◆ TASKS AND EXERCISES
1. In the coin thread, what catalog number is given for the coin in Krause's Standard Catalog of World Coins?
2. Turn the rows, from the line containing "Çözüm Ortaklarımız (739, 98)" through the last line of the rows, into a Markdown table with the columns Number and Line. Leave out blank lines.

◆ PASSAGE
══════
# "1817 Coin"



## Kim (May 12, 2004)

Hi All
 Can anybody tell me about this coin please?. It is in reasonable condition considering the age. 187 years on out it pops from the ground.  
 Thanks Heaps
 Kim


----------



## Kim (May 12, 2004)

and the back of it


----------



## IRISH (May 12, 2004)

It's amazing how old a lot of the coins are that turn up on the Goldfields,  thing is though if you look at your small change now you will probably have coins 20 or 30 years old in there so it was the same back then,  the oldest coin I have ever found is a halfpenny with 17?? on it it's almost totaly worn smooth.  It is a nice coin that one of your's  [] ,  if you do a google search on "british coins" or the like you will find some very good websites on the subject.


----------



## Kim (May 12, 2004)

Hey Irish
 Thanks, I will go look it up on the net and se what I come up with.  Your coin sounds interesting.
 I have posted another pic just of some chinese coins (amongst others) for people to see.
 Thanks Kim


----------



## O.T. digger (May 13, 2004)

I started out as a coincollector and went to bottles I will look it up in my book tonight.


----------



## Danoh (May 15, 2004)

You have a silver Shilling from Great Britain. It is worth anywhere from $5-$20. Nice find. If you would like to look it up in Krause's _Standard catalog of World Coins_ the number is Great Britain 666.


----------



## Kim (May 16, 2004)

Hey Danoh
 Thanks heaps.  We have a range of coins but we never really do much with them because we are interested in gold detecting.  I guess when I am too old to detect I will have something to do ie. research all our other finds.  It is much easier to cheat and ask the forum, lol, there is such a broadband of knowledge out there.  Thanks again.
 Regards Kim

 Hey O.T 
 Haven't seen much of you on the forum lately, does this mean you having been digging?


----------



## kendolbottles1black (May 16, 2004)

hey kim, i have a lot of those coins with the square hole in the middle. must have been the main money for the chinese on the goldfields. they must have traded between themselves because that kind of money wouldnt be much good in aus. by for now ken[]


----------
══════
◆ EXERCISE DATA
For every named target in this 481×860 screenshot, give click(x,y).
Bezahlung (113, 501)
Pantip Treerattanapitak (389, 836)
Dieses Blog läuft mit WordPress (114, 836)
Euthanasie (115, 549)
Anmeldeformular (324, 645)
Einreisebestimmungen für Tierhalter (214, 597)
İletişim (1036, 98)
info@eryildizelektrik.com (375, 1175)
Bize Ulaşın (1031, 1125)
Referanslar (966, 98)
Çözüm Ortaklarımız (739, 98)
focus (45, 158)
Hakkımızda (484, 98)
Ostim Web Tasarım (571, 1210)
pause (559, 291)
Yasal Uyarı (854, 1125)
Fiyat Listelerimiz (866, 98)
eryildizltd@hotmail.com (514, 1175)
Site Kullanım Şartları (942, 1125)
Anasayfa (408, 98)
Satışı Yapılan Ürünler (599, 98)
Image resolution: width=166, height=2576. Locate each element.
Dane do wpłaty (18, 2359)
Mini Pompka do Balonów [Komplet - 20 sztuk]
══════
◆ EXERCISE RESPONSES
1. Great Britain 666.

2.
| Number | Line |
|---|---|
| 1 | Çözüm Ortaklarımız (739, 98) |
| 2 | focus (45, 158) |
| 3 | Hakkımızda (484, 98) |
| 4 | Ostim Web Tasarım (571, 1210) |
| 5 | pause (559, 291) |
| 6 | Yasal Uyarı (854, 1125) |
| 7 | Fiyat Listelerimiz (866, 98) |
| 8 | eryildizltd@hotmail.com (514, 1175) |
| 9 | Site Kullanım Şartları (942, 1125) |
| 10 | Anasayfa (408, 98) |
| 11 | Satışı Yapılan Ürünler (599, 98) |
| 12 | Image resolution: width=166, height=2576. Locate each element. |
| 13 | Dane do wpłaty (18, 2359) |
| 14 | Mini Pompka do Balonów [Komplet - 20 sztuk] |